_Brief_.
Starting from the line that contains "Tenant Talk (26, 177)", output every remaining line of the records below exactly as it appears, that line and the last one included.
BEGIN Records supplied
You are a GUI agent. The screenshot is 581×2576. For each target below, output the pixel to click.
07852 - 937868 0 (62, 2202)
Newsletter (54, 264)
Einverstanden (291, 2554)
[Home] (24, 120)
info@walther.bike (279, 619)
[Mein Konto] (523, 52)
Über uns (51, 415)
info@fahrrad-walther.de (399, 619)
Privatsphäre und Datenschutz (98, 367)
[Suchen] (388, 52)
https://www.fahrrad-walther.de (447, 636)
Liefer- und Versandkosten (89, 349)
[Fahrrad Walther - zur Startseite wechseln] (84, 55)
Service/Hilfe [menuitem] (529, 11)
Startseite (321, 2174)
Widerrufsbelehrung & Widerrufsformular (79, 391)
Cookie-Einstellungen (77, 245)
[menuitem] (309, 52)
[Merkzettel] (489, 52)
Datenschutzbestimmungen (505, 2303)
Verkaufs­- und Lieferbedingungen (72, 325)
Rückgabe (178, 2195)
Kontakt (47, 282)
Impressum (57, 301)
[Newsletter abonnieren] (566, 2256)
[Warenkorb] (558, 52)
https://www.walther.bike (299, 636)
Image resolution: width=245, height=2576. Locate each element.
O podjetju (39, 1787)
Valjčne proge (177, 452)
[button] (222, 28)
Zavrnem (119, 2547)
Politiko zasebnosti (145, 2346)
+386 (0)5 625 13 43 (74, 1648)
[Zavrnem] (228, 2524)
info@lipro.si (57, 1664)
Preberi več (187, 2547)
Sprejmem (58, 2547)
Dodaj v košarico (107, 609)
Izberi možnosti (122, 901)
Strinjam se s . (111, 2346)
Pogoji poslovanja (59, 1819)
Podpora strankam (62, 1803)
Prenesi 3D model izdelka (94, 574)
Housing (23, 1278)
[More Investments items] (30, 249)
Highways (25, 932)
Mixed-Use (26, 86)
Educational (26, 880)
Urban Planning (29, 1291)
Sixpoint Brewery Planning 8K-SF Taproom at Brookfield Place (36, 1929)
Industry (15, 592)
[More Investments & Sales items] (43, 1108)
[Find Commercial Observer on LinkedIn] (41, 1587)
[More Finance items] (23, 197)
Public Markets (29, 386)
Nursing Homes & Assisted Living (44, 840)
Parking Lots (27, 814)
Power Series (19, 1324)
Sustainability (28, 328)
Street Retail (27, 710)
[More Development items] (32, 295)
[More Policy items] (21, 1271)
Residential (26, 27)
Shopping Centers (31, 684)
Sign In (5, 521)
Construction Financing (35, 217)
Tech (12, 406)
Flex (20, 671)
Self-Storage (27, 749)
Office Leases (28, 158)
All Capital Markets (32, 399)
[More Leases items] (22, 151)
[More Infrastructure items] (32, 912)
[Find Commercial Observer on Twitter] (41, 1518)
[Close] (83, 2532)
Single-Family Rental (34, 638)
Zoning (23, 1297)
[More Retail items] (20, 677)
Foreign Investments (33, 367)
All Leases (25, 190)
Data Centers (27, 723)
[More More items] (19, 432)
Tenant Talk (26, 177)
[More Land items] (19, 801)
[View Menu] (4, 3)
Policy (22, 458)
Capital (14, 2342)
END Records supplied
_Solution for this problem_.
Tenant Talk (26, 177)
[More Land items] (19, 801)
[View Menu] (4, 3)
Policy (22, 458)
Capital (14, 2342)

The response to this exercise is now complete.